- [Page extract]:
----

Most would expect Poe, a 19th century Man of Letters, to be well read and he was, astonishingly so I would guess. His placement of Latin and Greek phrases throughout his writings is an indicator as is his insightful, learned criticism. Not widely known for his critiques, this alone would be enough to make him famous as he was a tremendous influence on subsequent literary criticism and was the inspiration for the Symbolist school which was later championed by Baudelaire. Poe was fond of and familiar with Dickens and even famously correctly predicted the plot turns of Barnaby Rudge in advance of its serialized releases. In a pre-digital world, mindless distractions weren't available so one would expect reading to be a common pasttime, at least among the more contemplative introverted types.

But it wouldn't be a natural assumption to assume a painter to be well read. Van Gogh was exceptionally so. He was schooled in the Bible, Shakespeare, Balzac, Hugo, Dickens, George Eliot, Whitman, Mauppasant and many others that we would today called "classics". Ironically enough, I haven't any evidence that he read Poe - his artistic twin across the pond. I do recall that Gaugin may have discussed Poe with Van Gogh. Perhaps Van Gogh had heard of Poe's works but didn't think they'd appeal to him - not quite his style - or he feared Poe might drive him into the Nut house sooner. We'll never know.

----

- [Provided data]:
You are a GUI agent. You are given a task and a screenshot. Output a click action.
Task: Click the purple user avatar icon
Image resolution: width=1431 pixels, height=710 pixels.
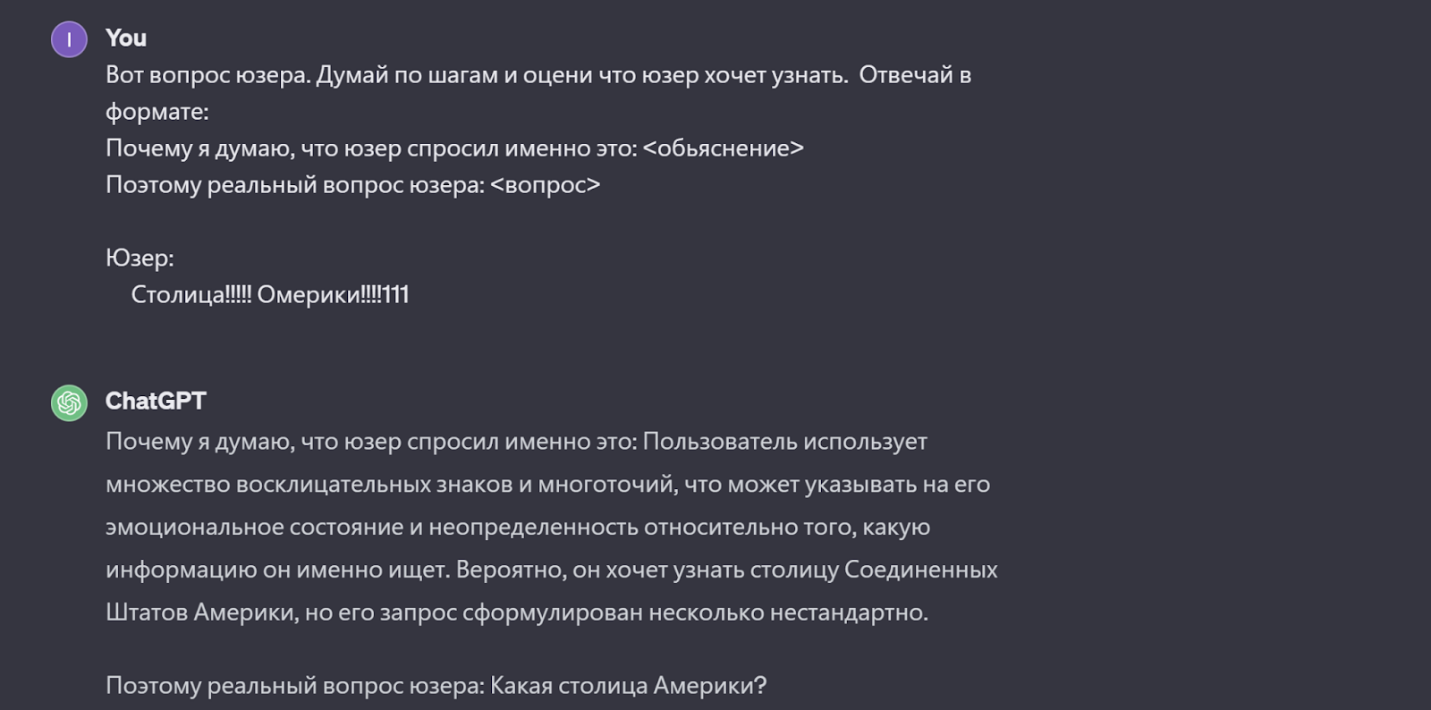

----

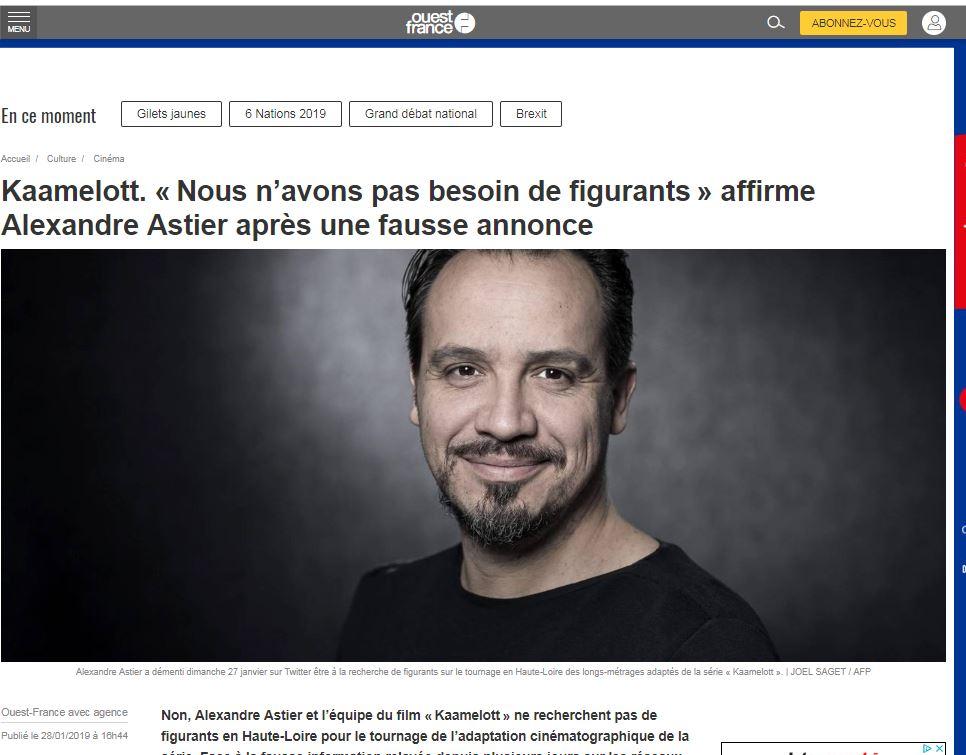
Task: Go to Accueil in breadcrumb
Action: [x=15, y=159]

----

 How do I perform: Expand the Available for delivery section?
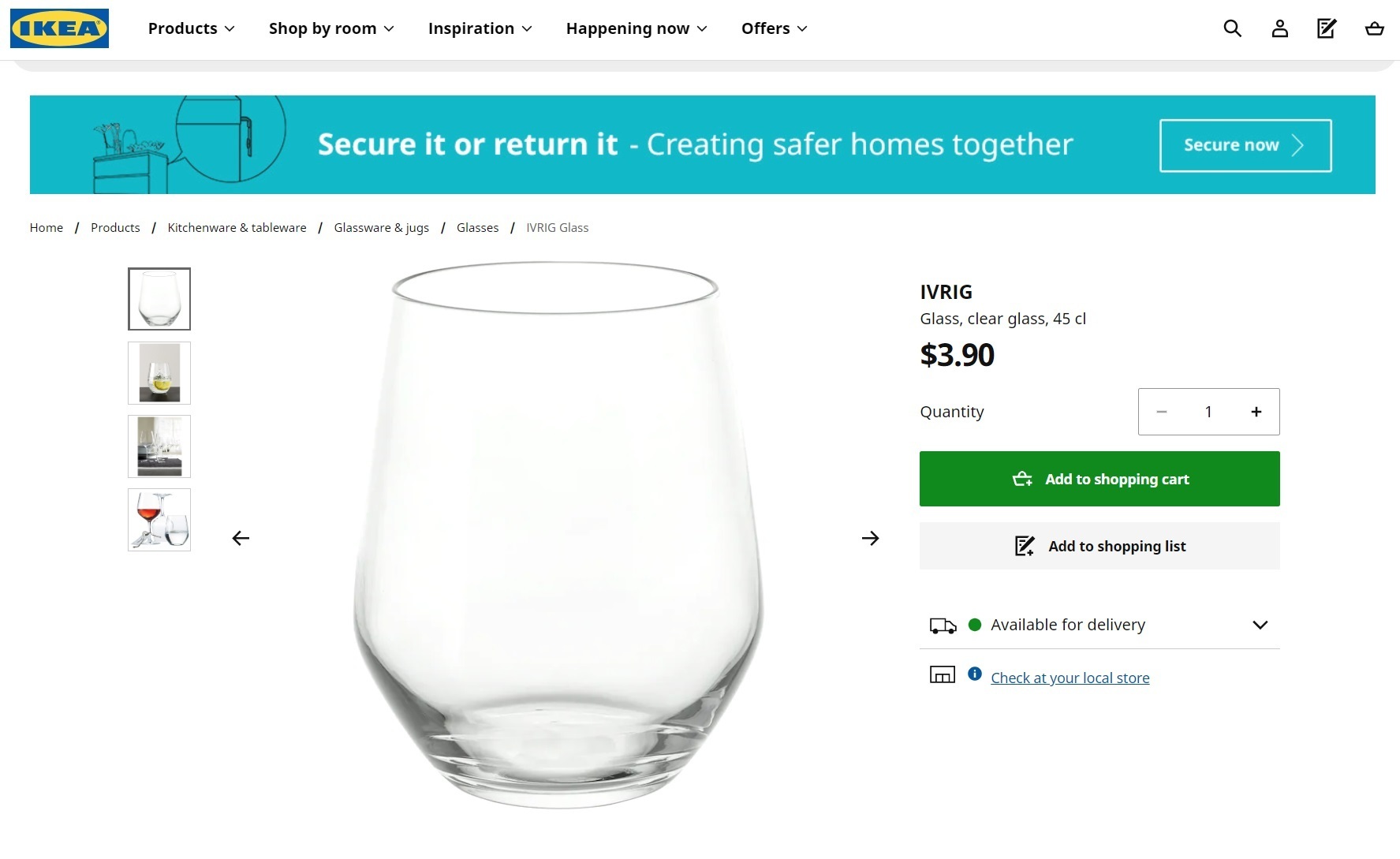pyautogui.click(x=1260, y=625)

----

Reproduce the part of the text on Poe and Van Gogh as readers that begins at the words "But it wouldn't" and stops after "We'll never know.".

But it wouldn't be a natural assumption to assume a painter to be well read. Van Gogh was exceptionally so. He was schooled in the Bible, Shakespeare, Balzac, Hugo, Dickens, George Eliot, Whitman, Mauppasant and many others that we would today called "classics". Ironically enough, I haven't any evidence that he read Poe - his artistic twin across the pond. I do recall that Gaugin may have discussed Poe with Van Gogh. Perhaps Van Gogh had heard of Poe's works but didn't think they'd appeal to him - not quite his style - or he feared Poe might drive him into the Nut house sooner. We'll never know.